Empowering global health citizens will require progress in at least three policy areas: popularizing participation, democratizing data, and eliminating discrimination. As to the first, we must open up health programs and policies to meaningful public engagement. In the 1990s, the disability-rights movement coined the phrase, “Nothing about us without us.” All global health citizens, and particularly health-care leaders, should adopt this mantra.
To be sure, public and private corruption remains a significant obstacle to ensuring the right to health for all people. In many countries, health care is one of the most corrupt sectors. To address this, global health citizens will need both institutional support and better tools for demanding that their right to health be respected. They should start demanding more measures to ensure good governance and transparency, improve “legal” literacy, fund civil-society organizations, and reinforce legal mechanisms for holding governments accountable.
The second policy area where progress is needed is access to data for every community.
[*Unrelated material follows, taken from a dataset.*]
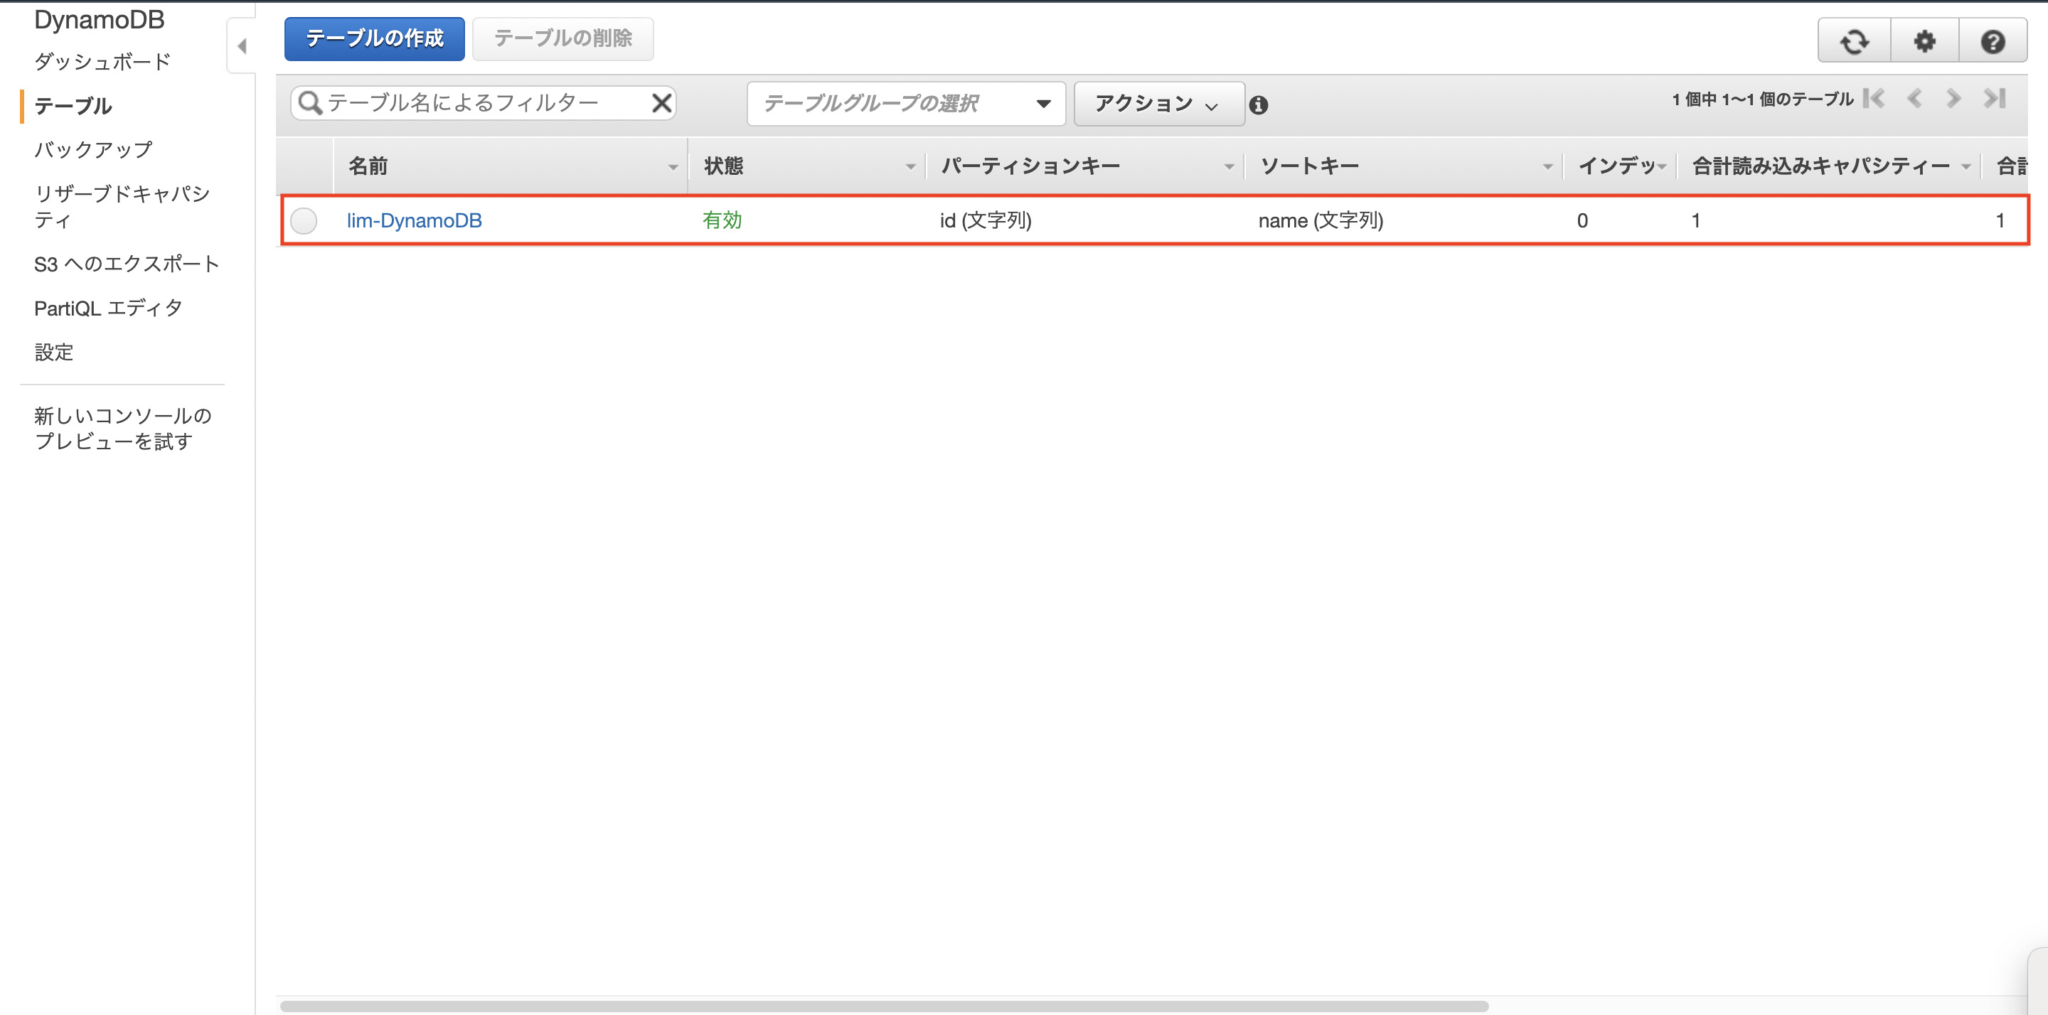Click the magnifier icon in the filter field
2048x1015 pixels.
(309, 102)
At UNAIDS, we follow the adage, “What gets measured gets done.” Data analysis has proven to be one of the most potent tools in the fight against the HIV epidemic, because it enables us to raise awareness, identify people being left behind, guide investment, and coordinate action.
We in the global health field have always been good at estimating mortality and morbidity rates. But it is now time to look beyond epidemiological facts. Guaranteeing the right to health will require us also to monitor the effects of discrimination and stigmatization, as well as laws and environmental factors that threaten people’s health and wellbeing. Likewise, conducting thorough assessments of the health impact of key policies and investments must become the norm, rather than the exception. The global health sector needs far more independent advocacy and accountability, which the UN and civil-society groups, in particular, are in a strong position to provide.
The third policy area – eliminating discrimination in health-care settings – must become an international priority. The central promise of the SDG agenda is to leave no one behind. Discrimination creates de facto barriers to universal health coverage, and prevents many people from accessing health services of any kind. For example, one in eight people responding to the HIV Stigma Index say they have been denied health care as a result of prejudice.
It is clear that ending AIDS will require social – not just medical – breakthroughs. Governments must redouble their efforts to protect individuals against discrimination, and create effective mechanisms for people to seek redress when private or state actors violate their right to health. We call on all health-care practitioners and institutions to resist discriminatory laws, policies, or practices.
Safeguarding the right to health provides the foundation needed to enable everyone to realize their potential and their dreams. We should demand nothing less.